Grammar balancing issue

Question

Is it possible to force Boost.Spirit Qi to behave in such way, that generated grammar would be adjustable in compliance with some runtime-calculable conditions/rules/rates? For example, the input consists of language constructs, that cause the different alternatives during parsing, some more frequently, others -- less. But the order of the alternatives affects on the efficiency, i.e. runtime optimality of the grammar. In some cases it is impossible to determine in advance which alternative will be chosen more often in the case of arbitrary input (which may be strongly clustered).

I know that it is possible to append symbols to qi::symbols at runtime, but similar behavior would be desirable for some other parsers.

sehe · Answer 1 · 2013-12-31T04:37:06.413

You sadly forgot (?) to include a sample grammar. So I made up my own. It parses a language like this:

begin
    declare x : int;
    declare y : string;

    let x = 42;
    let y = "Life the universe and everything";

    for(ch : y)
    begin
        if (call is_alpha(ch))
        begin
            declare z : string;
            let z = call to_upper(ch);
            call print(z);
        end; 
        else call print("?");
    end;
end;

Now. You may notice that each "language construct" (as you refer to it in the OP) has an introducing keyword. This is on purpose.
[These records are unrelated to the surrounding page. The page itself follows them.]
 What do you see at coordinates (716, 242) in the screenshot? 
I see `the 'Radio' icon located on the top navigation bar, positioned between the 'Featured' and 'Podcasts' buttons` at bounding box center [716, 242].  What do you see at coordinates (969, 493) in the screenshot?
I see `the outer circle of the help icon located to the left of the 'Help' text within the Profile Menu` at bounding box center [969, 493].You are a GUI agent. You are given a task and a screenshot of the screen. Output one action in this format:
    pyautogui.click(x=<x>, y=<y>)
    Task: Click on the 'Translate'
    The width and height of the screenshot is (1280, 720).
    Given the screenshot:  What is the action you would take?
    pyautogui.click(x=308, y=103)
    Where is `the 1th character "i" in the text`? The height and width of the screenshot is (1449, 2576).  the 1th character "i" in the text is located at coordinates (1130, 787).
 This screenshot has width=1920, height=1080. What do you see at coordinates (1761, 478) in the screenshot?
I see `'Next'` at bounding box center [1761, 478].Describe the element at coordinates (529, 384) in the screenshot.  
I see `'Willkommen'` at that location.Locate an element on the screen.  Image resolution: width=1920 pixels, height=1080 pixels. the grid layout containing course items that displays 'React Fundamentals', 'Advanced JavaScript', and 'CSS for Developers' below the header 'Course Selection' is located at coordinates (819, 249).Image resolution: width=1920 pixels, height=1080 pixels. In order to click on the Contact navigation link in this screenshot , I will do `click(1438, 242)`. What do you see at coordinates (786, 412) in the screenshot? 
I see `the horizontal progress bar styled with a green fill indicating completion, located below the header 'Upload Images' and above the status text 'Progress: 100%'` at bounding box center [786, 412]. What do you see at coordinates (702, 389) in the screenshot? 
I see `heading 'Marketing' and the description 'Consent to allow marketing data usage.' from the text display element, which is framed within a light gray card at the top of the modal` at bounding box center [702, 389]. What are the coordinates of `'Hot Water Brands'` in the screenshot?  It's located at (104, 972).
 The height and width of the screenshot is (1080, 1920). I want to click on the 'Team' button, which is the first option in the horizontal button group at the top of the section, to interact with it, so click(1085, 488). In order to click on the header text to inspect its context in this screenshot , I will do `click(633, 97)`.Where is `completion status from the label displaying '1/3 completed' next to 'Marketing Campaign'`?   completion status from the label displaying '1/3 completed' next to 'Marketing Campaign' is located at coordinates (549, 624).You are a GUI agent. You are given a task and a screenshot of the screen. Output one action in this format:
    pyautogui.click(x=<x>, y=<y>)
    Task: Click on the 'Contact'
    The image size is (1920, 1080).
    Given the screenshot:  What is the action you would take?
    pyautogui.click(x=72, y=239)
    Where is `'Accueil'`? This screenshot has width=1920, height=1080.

Because, now, we can use qi::symbols with these introducer keywords to dispatch rules (this is known as the Nabialek trick):

// let's have some language constructs
feature_vardecl    = identifier >> ':' >> type >> ';';
feature_assignment = identifier >> "=" >> expression >> ';';
feature_block      = *statement >> kw["end"] >> ';' | statement;
feature_forloop    = '(' >> identifier >> ':' >> identifier > ')' >> statement;
feature_func_call  = invocation > ';';
feature_if         = ('(' > expression > ')' > statement) >> (kw["else"] > statement);

language_constructs.add
    ("declare", &feature_vardecl)
    ("let",     &feature_assignment)
    ("begin",   &feature_block)
    ("if",      &feature_if)
    ("for",     &feature_forloop)
    ("call",    &feature_func_call);

You can see, we store the address of the corresponding grammar rule as the value in the dictionary. Now, we employ the Nabialek trick (uses qi::_a local to invoke the subrule):

statement  = 
      (kw[language_constructs] [ qi::_a = qi::_1 ] > qi::lazy(*qi::_a))
    | (expression > ';');

If you wanted a more 'lightweight' grammar, you'd simply remove some features:

language_constructs.add
    ("let",     &feature_assignment)
    ("begin",   &feature_block)
    ("call",    &feature_func_call);

You could even dynamically add features to the language_constructs in response to input (e.g. a version identifier in the input, or just when parsing failed). I'm not sure whether this would be a good idea, but... it's all possible.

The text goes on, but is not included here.